On June 24, Turkey went through historic snap elections for both the presidency and parliament. The twin elections were the first of their kind, following the constitutional amendments of April 2017 that transformed Turkey’s more than 90-year-old political system. At first glance, Turkey’s controversial president, Recep Tayyip Erdogan, and his Justice and Development Party (AKP) appear to have won, although in a process that was arguably neither fair nor free. Erdogan won 52.59 percent of the presidential votes. The AKP and its coalition partner, the ultranationalist Nationalist Action Party (MHP), won 53.7 percent of the votes and 344 seats in parliament (295 for the AKP, 49 for the MHP) out of 600. On the ground, not much has changed: After sixteen years and counting, Erdogan is still in power and is still winning.

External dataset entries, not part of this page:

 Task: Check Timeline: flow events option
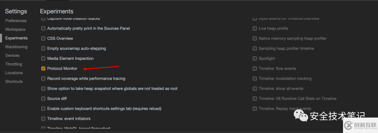point(255,69)
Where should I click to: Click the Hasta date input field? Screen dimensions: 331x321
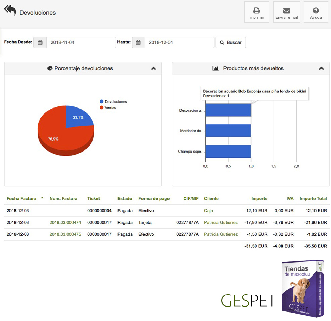pos(179,42)
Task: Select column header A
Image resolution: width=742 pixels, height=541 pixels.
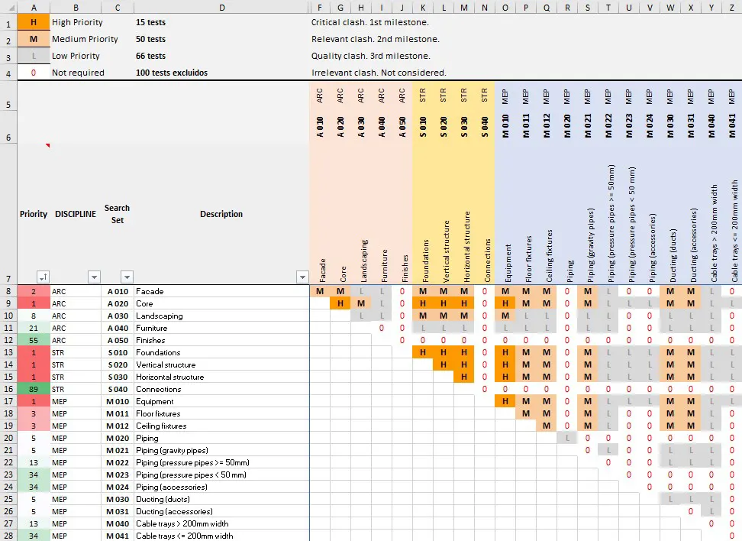Action: (x=33, y=7)
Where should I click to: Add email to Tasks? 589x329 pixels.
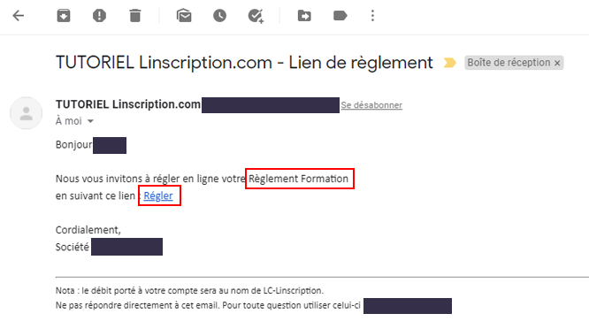[256, 16]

However, the real winner, and the biggest surprise, of the June elections was the MHP’s leader Devlet Bahceli, who made the call for snap elections in the first place. The common assumption among Turkey watchers was that the MHP could not get more than 7 percent of the votes, as opposed to 11.9 percent from last elections in 2015. They thought this for the simple reason that a new party splintered from the MHP — the Good Party (IYI), led by Meral Aksener — and that defection looked like it would severely diminish the MHP’s base.

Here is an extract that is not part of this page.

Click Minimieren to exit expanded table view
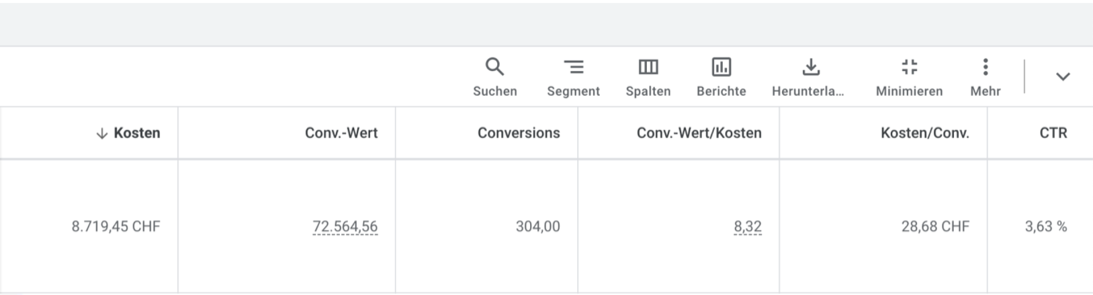The image size is (1093, 295). [x=909, y=77]
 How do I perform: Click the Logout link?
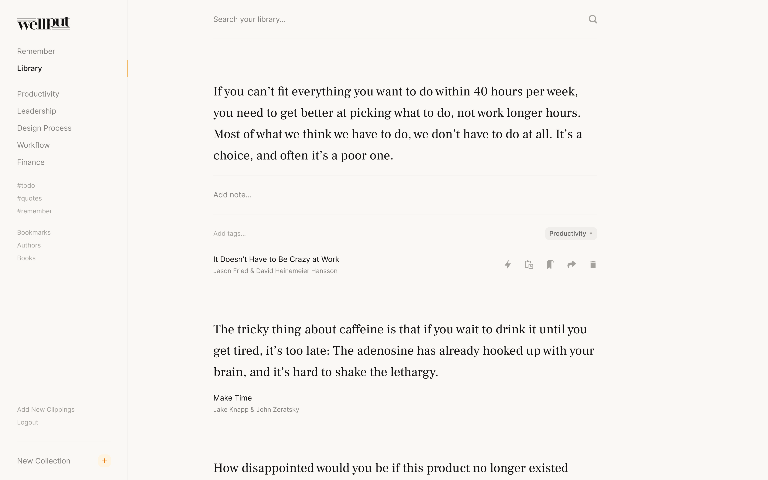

The election results proved all Turkey commentators, including yours truly, wrong. The MHP stabilized its votes at 11.7 percent, despite the fact that the IYI won 10 percent, 7 percent of whom were previously MHP voters. The MHP appears to have made up the difference by drawing in some voters who formerly supported its coalition partner, the AKP. The MHP was able to accomplish this in elections that are considered neither free nor fair: Erdogan’s control of state institutions and media heavily tilted the election results toward the AKP. It is true that the MHP, as an AKP coalition partner, was not subject to the same sort of repression and delegitimization often experienced by the other parties, but it is just as important to note that the MHP also did not hold a single rally, and Bahceli received minimal air time in the media. Regardless, Bahceli outperformed all expectations.
More strikingly, both the MHP and the IYI performed well: as a start-up, the IYI received 10 percent of the votes and 43 parliamentary seats. The IYI accomplished this despite the fact that the AKP denied the new party any real media presence and even went to lengths to portray it as a “FETO project,” referring to the movement led by Fethullah Gulen, public enemy number one in Turkey. Overall, the elections literally doubled the political might of the broader ultranationalist movement. Bahceli emerged as a kingmaker. Without him, Erdogan would likely have not emerged triumphant in the first round of the presidential race (if he had not won a majority in the first round, there would have been a second).
This year has been the best the ultranationalist movement has seen in decades. What are we to make of this? And what are the implications of this surprise for Turkish politics?
Three interrelated factors can explain the MHP’s success. The first is a deep undercurrent in Turkish politics: A new brand of ultranationalism has been on the rise for a long time, and it has begun to have tangible impacts on the ballot box. Second, by turning to ultranationalist discourses — which he had slammed in the past — for short-term benefits in 2015, Erdogan brought this on himself. Ultranationalism proved to be a tiger he cannot control all by himself, partially because Bahceli has the tiger’s ear.
The third dynamic can be referred to as the “Bahceli factor.” Bahceli has long been ignored and even ridiculed by the opposition after his decision to first support and then join Erdogan from 2015 onward. He has usually been portrayed as an irrelevant and impotent “stepne” (spare tire) who allied with the president just to secure his leadership of the MHP. The recent elections suggest an alternative interpretation. Perhaps Bahceli is far from irrelevant, and has secured what he might have long envisioned: a Turkey where ultranationalist vision dominates politics, even if his own party may not be governing it.